I thanked her for the handjob she gave me in the middle of the night. She had no idea what i was talking about. I think she sleep-jerked-me-off. Im def sleeping over tonight too
He is passed out on the kitchen floor. He will fight you if you disturb him. Just a warning.
Someone played tic tac toe on my abs?
I had to write an apology letter to security guards in the hotel so I didnt get kicked out
I want to be ashamed of the things we do this weekend
We fucked in his mom's shower and all I could think about was being too old to be sneak banging while someone's mom was out of town and how much mildew was on the shower curtain. Fuck you, Adulthood.
Ok. I am hammered I will admit it but my legacy needs to live and your the only woman that could spawn satan. We need to talk.

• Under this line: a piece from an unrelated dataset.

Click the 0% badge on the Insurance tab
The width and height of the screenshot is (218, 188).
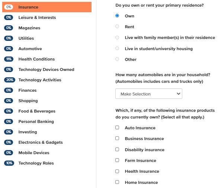(9, 7)
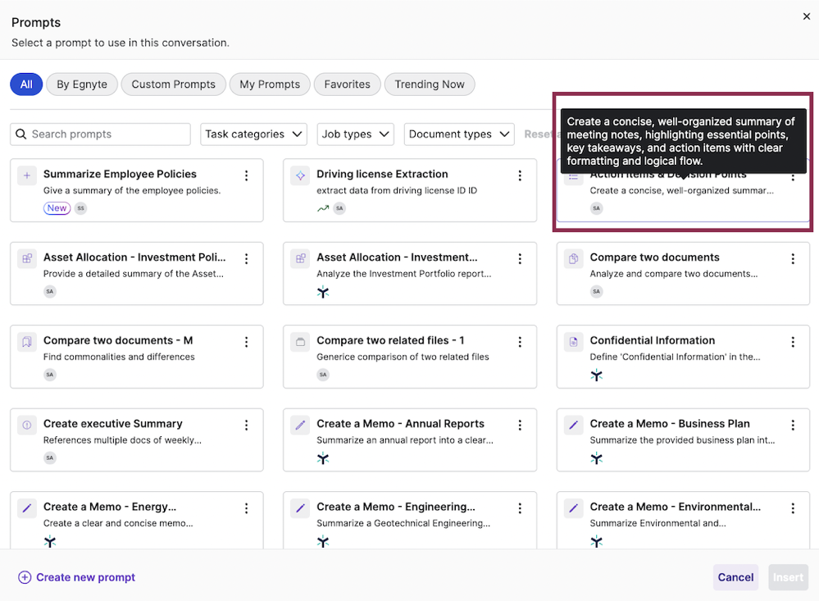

Smoked Hookah in the playhouse last night. Childhood was so fun.
I'm supposed to be maturing, but no instead I'll be shitting my pants in Delaware for my 30th.
Hahahaha nah you won't shit your pants - but you will fully try mushrooms.
Your niece just basically announced she's a whore on FB so you should feel pretty good about officiating that wedding next month.
And no one can masturbate with the sound of Bernie's voice in the background
Tomorrow I'm going to tape my thumbs to my palms and my biceps to my abdomen to learn what it's like to be a t-rex for a day. Anyone else in?
I'm very disappointed that your kitten almost ate my weed cake...
Honestly his girlfriend says she hates me cause she thinks im trying to get him to cheat on her with me...she should hate me cause i already accomplished that.